Different issues. The water pump leaks through the front shaft seal. If you let it go long enough, one of two things can happen, 1) you could run low on coolant and overheat the engine or 2) (and this is more likely if you keep topping off the coolant reservoir and put off repairing it) it could eventually wash all the grease out of the pump's bearings, then the pump could seize up and overheat the engine. These plastic pipes are in different locations, not directly attached to the water pump. They can either develop a small crack and just leak persistently OR we've had a few owners report a catastrophic failure where they burst open and dump all of the coolant rather quickly. But I suspect they were probably leaking for some time first and it just went unnoticed.

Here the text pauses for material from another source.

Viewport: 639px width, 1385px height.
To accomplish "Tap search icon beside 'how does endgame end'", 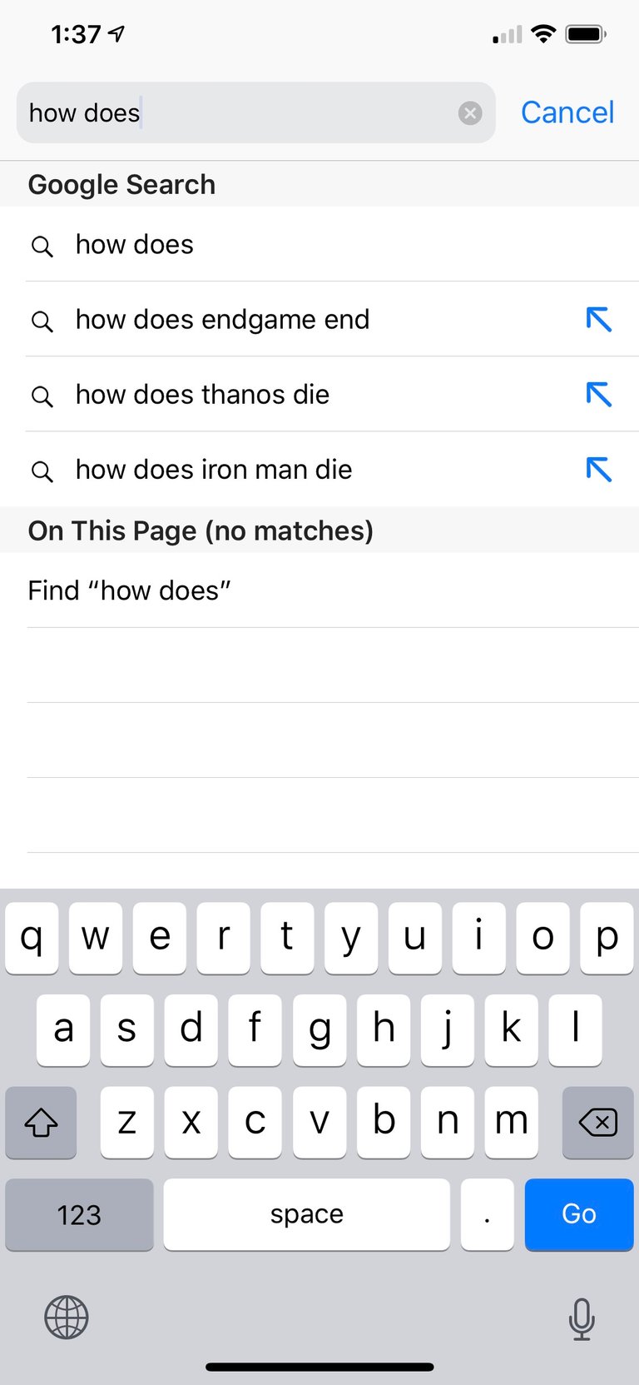I will 42,321.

But I think the problem is that most people don't have a clue what goes on under the hood of a car. Most people never open the hood and check anything until something goes wrong because they were never taught about a cars mechanical systems. Unfortunately, young women especially have rarely been encouraged to have interest in mechanical things. Thankfully that's changing in the schools, but learning about the second biggest purchase you'll ever make in your life is actually going downhill for both sexes. If I were POTUS, every teenager, girl or boy, wouldn't matter, would be required to get their first car the same way I did. My father towed home a late model car with a blown engine and said to me "Son, if you can fix it, you can drive it." Even if I never touched a wrench again in my life, I'd at least know enough to recognize when something wasn't right and a lot less likely to get taken to the cleaners when I did go to a mechanic.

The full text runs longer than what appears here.